[thelist] Your opinion: managing clients who miss deadlines

Matt Warden mwarden at gmail.com
Wed Sep 7 15:31:41 CDT 2011


On Wed, Sep 7, 2011 at 4:21 PM, Francis Marion <francis.marion at sfroy.com> wrote:
> Currently I and several managers in my company are experiencing issues where some clients don't deliver materials on time. When the project starts, we make agreements about delivery dates and so on, with the understanding that they'll deliver the goods (copy, images, logos, information, etc) when they say they will. Many, however deliver them past the agreed upon times, or, we have to hound them for materials, which irritates both parties.
...
> I'm soliciting ideas and opinions on how to deal with this kind of issue in a way that is respectful, flexible, but not a nuisance to us or our other clients, and that is similarly respectful to the client who is usually bang on, but has the rare stuff-happens lapse. In the future, we have the potential of adding some sort of clause to the contract, or at the very least some form of notice, but I'm not sure how to handle our long-time clients, or clients whose projects are already active.
>

If you don't have something laid out already, you are mostly SOL. You
could try communicating to them that you have other obligations
starting on [some reasonably far time in the future] and you just
wanted to let them know that, given current delays. But that could set
you up for having to stick to it or essentially admit you don't have
to stick to it, should they not heed your warning.

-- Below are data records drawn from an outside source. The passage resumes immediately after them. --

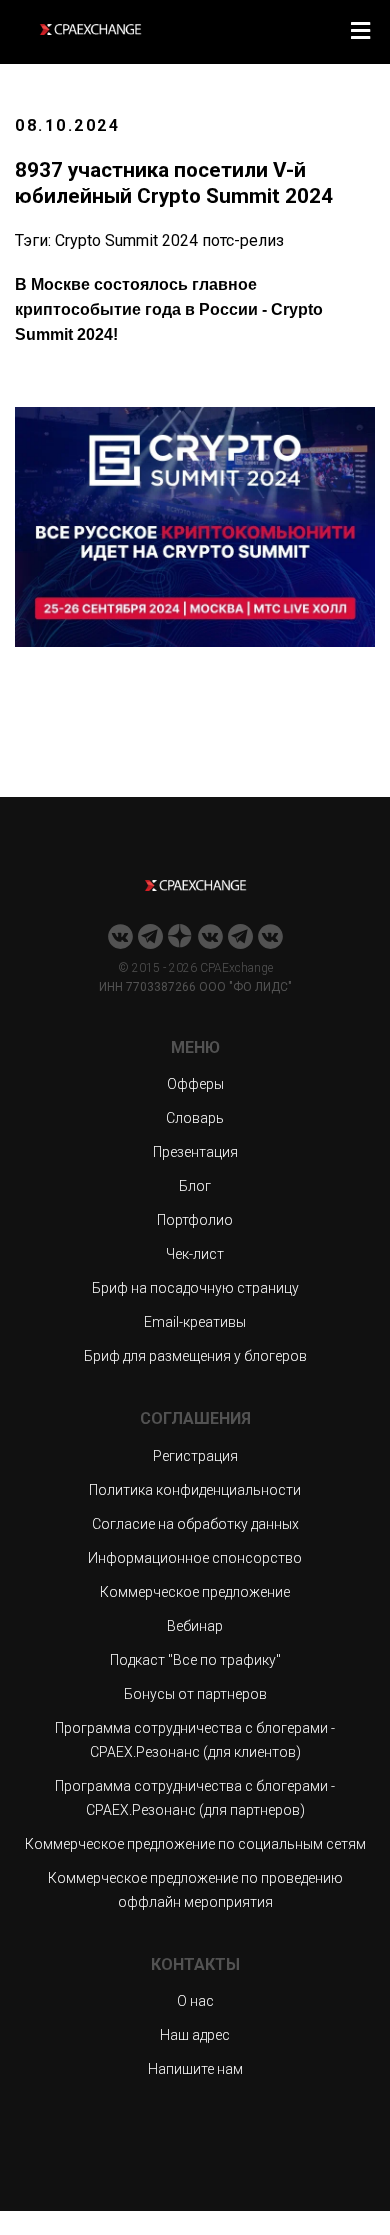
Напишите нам (195, 2069)
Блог (195, 1186)
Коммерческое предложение (195, 1592)
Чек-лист (195, 1254)
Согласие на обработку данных (195, 1524)
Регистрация (195, 1456)
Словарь (195, 1118)
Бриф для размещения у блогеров (195, 1356)
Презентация (195, 1152)
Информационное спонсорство (195, 1558)
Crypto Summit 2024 (126, 240)
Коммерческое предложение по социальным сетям (195, 1844)
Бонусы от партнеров (195, 1694)
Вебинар (195, 1626)
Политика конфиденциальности (195, 1490)
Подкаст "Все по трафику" (195, 1660)
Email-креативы (195, 1322)
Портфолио (195, 1220)
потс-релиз (243, 240)
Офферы (195, 1084)
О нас (195, 2001)
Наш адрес (195, 2035)
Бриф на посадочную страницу (195, 1288)
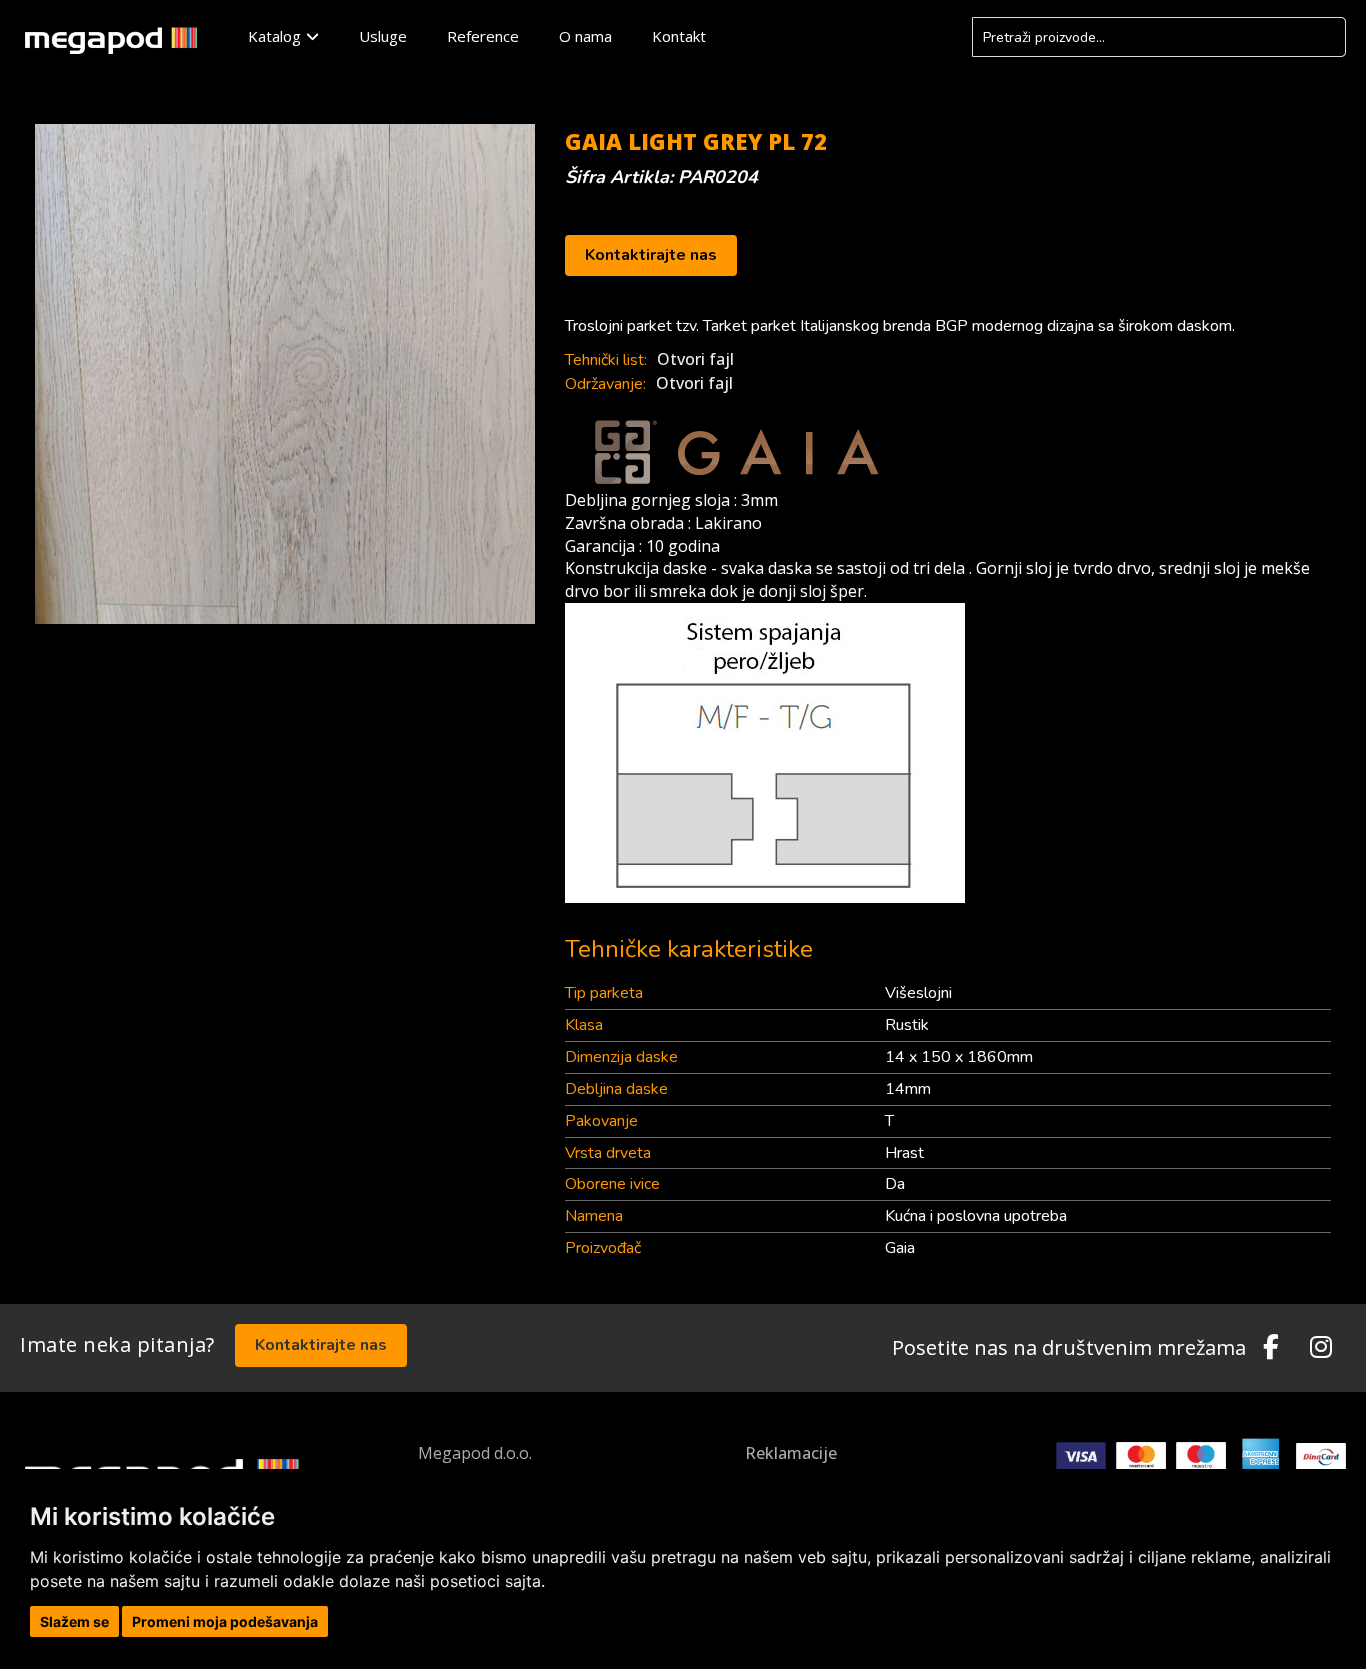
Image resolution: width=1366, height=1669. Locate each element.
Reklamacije (791, 1453)
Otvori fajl (695, 359)
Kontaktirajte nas (651, 255)
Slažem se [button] (74, 1621)
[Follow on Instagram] (1321, 1348)
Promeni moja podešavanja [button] (225, 1621)
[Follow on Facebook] (1271, 1348)
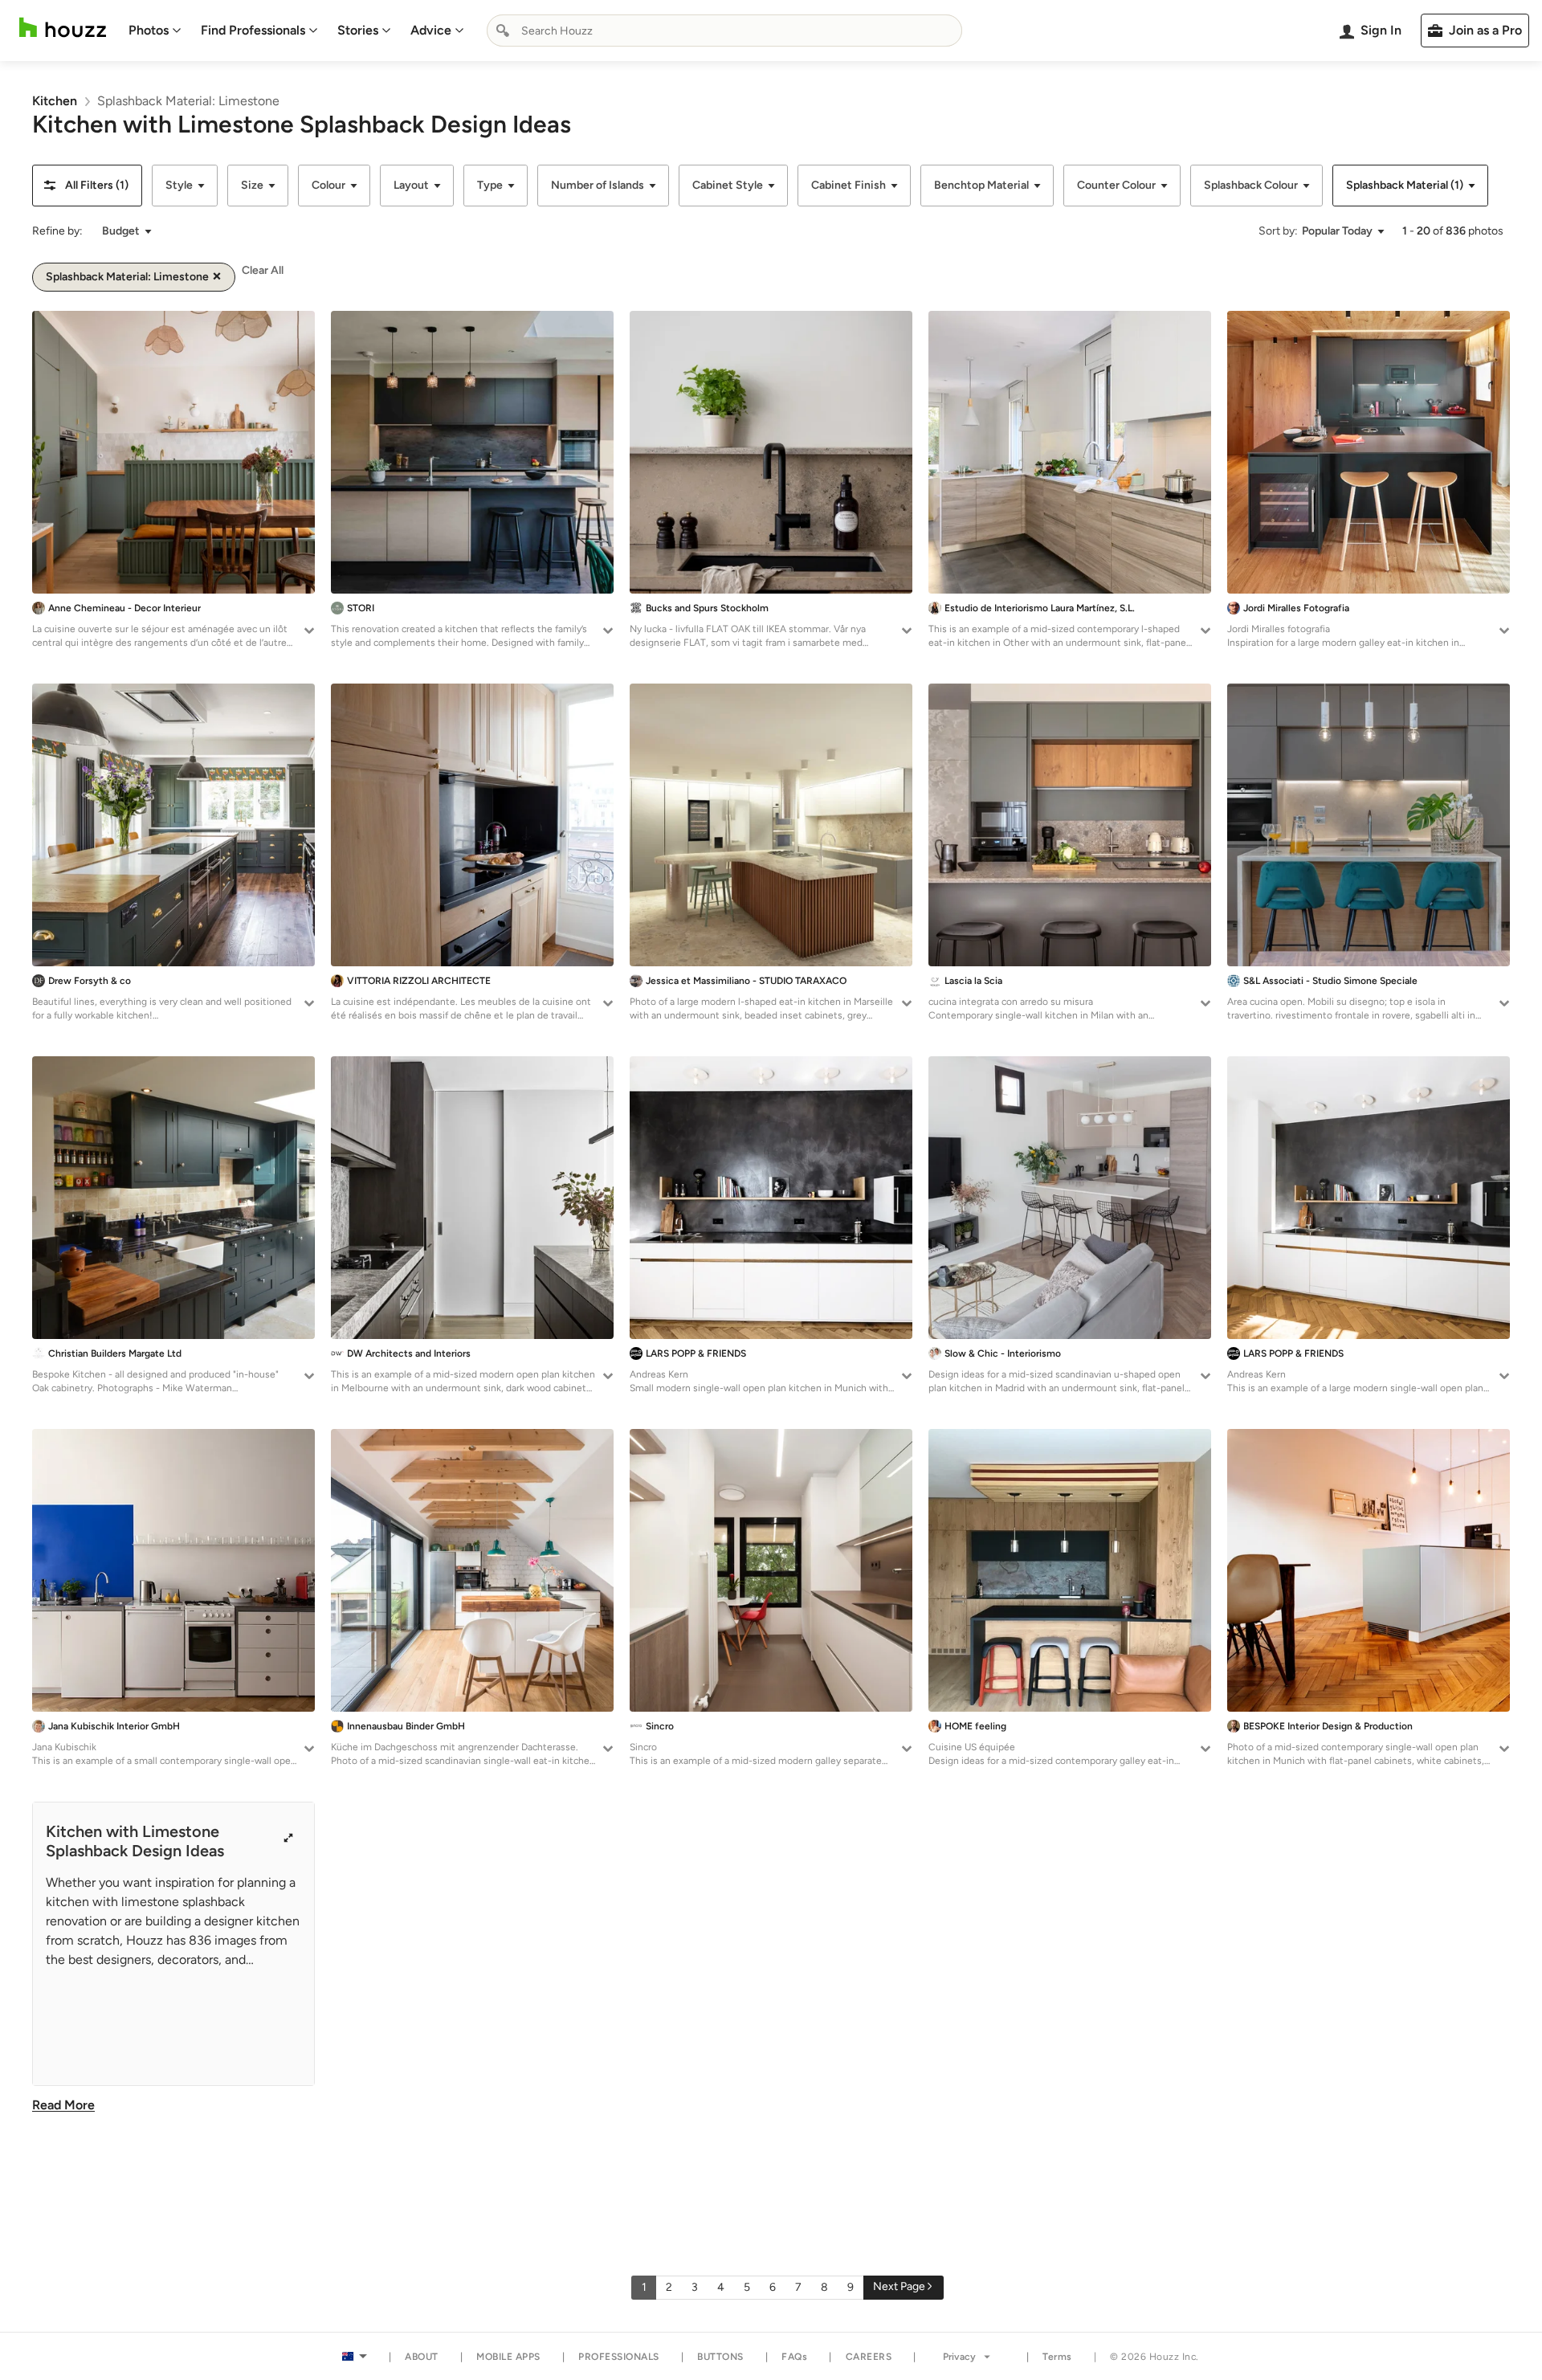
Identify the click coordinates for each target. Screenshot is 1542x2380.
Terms (1057, 2356)
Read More (63, 2105)
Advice (430, 30)
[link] (54, 100)
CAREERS (869, 2356)
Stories (357, 30)
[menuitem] (155, 30)
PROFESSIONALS (618, 2356)
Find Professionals (253, 30)
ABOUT (422, 2356)
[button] (87, 185)
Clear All (263, 270)
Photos (148, 30)
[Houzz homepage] (62, 28)
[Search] (503, 30)
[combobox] (724, 30)
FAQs (794, 2356)
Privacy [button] (959, 2356)
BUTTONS (720, 2356)
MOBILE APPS (508, 2356)
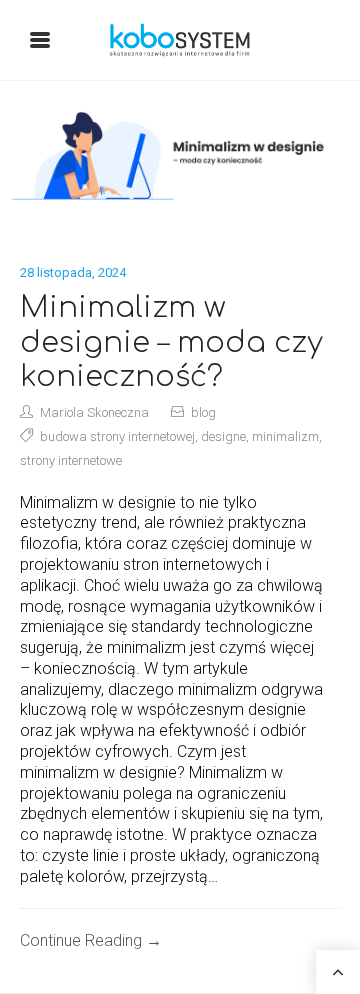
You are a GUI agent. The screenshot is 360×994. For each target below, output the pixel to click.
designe (223, 436)
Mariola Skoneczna (94, 412)
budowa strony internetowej (117, 436)
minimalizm (285, 436)
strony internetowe (71, 460)
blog (203, 412)
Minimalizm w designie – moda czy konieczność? (171, 342)
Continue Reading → (91, 940)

If the issue is
that you are holding time on your calendar for this project, you could
simply act as if starting on [original end date] you will be free to
take other projects on, and deal with conflicts as they happen. There
aren't great options.

In the future, you might consider setting a payment schedule based on
the planned project timeline. That way, if they want to delay, it
doesn't really matter. This is my preferred option, but you have to be
careful about how you set up collection of those payments.

Protecting yourself with a clause like "We expect stuff from you in a
timely manner" is next to useless.

-- 
Matt Warden
http://mattwarden.com


This email proudly and graciously contributes to entropy.